Men and women have different unhealthy living habits, such as excessive drinking and smoking, which are lifestyle risk factors for osteoporosis [21, 22]. Besides, men also tend to have higher incidence rate of many chronic diseases that will affect BMD, such chronic obstructive disease (COPD) and diabetes [23]. Due to smoking and occupational exposure, the prevalence of COPD in men is consistently higher than that in women [24]. The prevalence of osteoporosis in COPD patients is significantly higher than that in healthy controls [25]. Also, the limitation of chest diastolic function in patients with osteoporosis will inhibit respiratory function and aggravate COPD [26], which in return decreases BMD. Hypoxic state [27], Vitamin D deficiency [28], and lack of activity are the main reasons to induce bone loss in patients with chronic COPD. Avoid related lifestyle risk factors for these chronic diseases and for osteoporosis will help to reduce the related burden in men.

Clinically, osteoporosis in men have been overlooked for too long [29]. More attention has been paid to the prevention and treatment of osteoporosis in postmenopausal women, while ignoring the disease in men [30]. For osteoporosis in women, menopause is a clear time point that inform clinicians to pay increased attention to BMD in women. When indicated, anti-osteoporotic therapies can be initiated to avoid bone loss. However, there are few studies or guidelines to help clinicians to determine when to perform osteoporosis screening in men, and when to initiate the treatment of osteoporosis to prevent osteoporotic fractures [7], which are associated with substantial disabilities and socioeconomic burden [2]. Existing guidelines suggest that men over 70 years of age should have dual-energy X-ray absorptiometry measurement, which is the gold standard for determining BMD and can be used to evaluate the efficacy of drug intervention [31, 32]. For men aged 50 to 69, BMD should be examined only if they have one or more of the following risk factors: disease history such as hypogonadism, delayed puberty, hyperthyroidism, hyperparathyroidism, rheumatoid arthritis or COPD; Drug use such as glucocorticoids or gonadotropin-releasing hormone agonist; and lifestyle risk factors such as excess alcohol drinking or smoking [33]. However, as the burden of osteoporosis is heavier in men, it remains to determine whether the screening of BMD in elderly men without risk factors should be advanced in old age to reduce the burden. The balance between health benefits and economic cost of early screening should also be taken into consideration in future studies.

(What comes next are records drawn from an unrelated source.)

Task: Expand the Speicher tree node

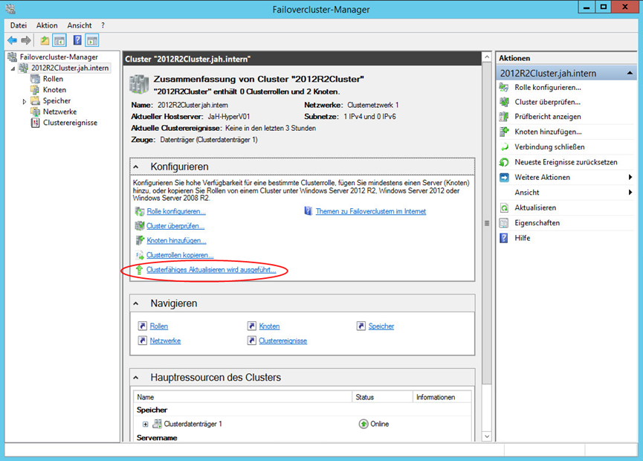Action: [25, 101]
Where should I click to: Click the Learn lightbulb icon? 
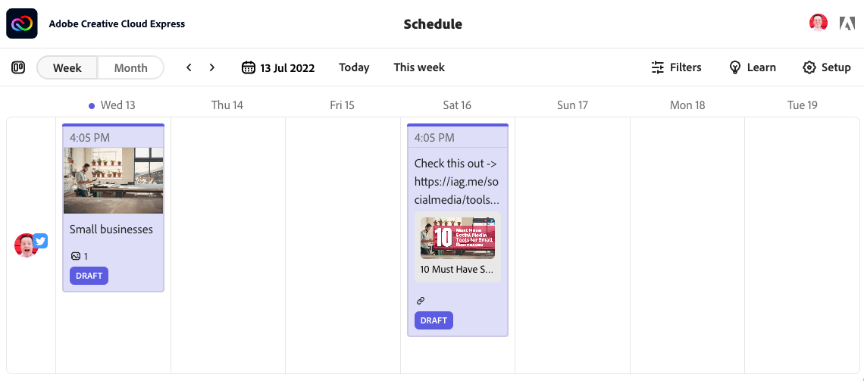point(734,67)
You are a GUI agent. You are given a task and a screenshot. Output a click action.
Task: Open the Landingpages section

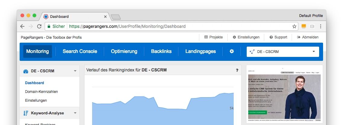pyautogui.click(x=200, y=51)
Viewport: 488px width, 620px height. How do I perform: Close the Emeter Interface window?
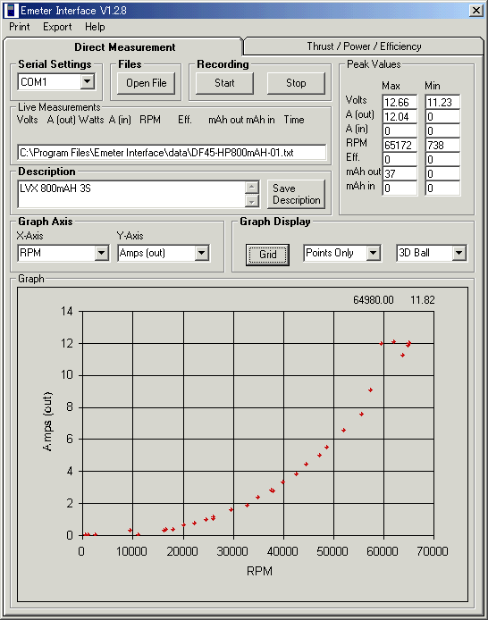(x=476, y=11)
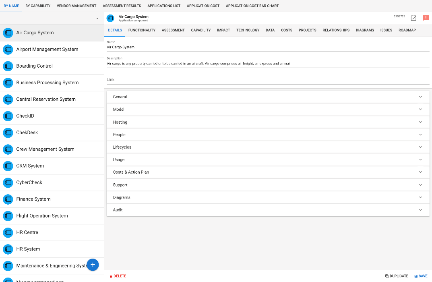Screen dimensions: 432x282
Task: Expand Costs & Action Plan section
Action: pyautogui.click(x=268, y=172)
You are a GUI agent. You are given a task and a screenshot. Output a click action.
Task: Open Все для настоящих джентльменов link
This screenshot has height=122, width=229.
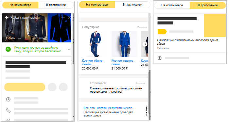pyautogui.click(x=108, y=108)
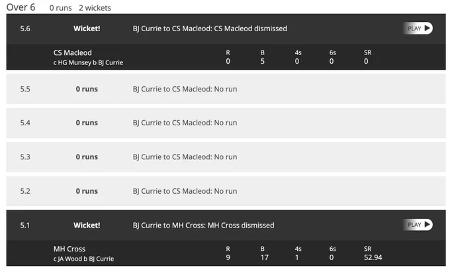Select the 5.3 no run commentary row
Image resolution: width=450 pixels, height=272 pixels.
coord(226,157)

This study has some limitations. Due to the well-established medical facilities and increased medical input, people in high-SDI countries are more likely to have regular screening for BMD, which helps to detect more osteoporosis cases, especially those with latent fractures. In low-income countries, patients tend to seek medical care and have BMD tested only after they experience adverse symptoms (back pain, herniated disc, difficulty walking). This results in potential bias when estimating the prevalence and burden of LBMD. In addition, GBD 2019 covers almost all the countries and territories in the world, and the determination of LBMD may be affected by the diagnostic standards, diagnostic equipment, and physician’s awareness of BMD screening; Thirdly, death certificate is used as one of the data sources. Although it is an important source of public health data, it may be misclassified because it is difficult to determine the potential cause of death [34].

Conclusion

LBMD and osteoporosis in men has been overlooked for long. Men have lower prevalence of LBMD than women, but the mortality and disability rates are significantly higher than that in women. The higher burden of osteoporosis in men can be explained by high-energy work and activities, more lifestyle risk factors, earlier decline in BMD during aging, and clinical overlook of such disease in men. More attention should be paid to osteoporosis in men, and guidelines based on high-level evidence are in need to guide the screening, prevention and management of osteoporosis in men.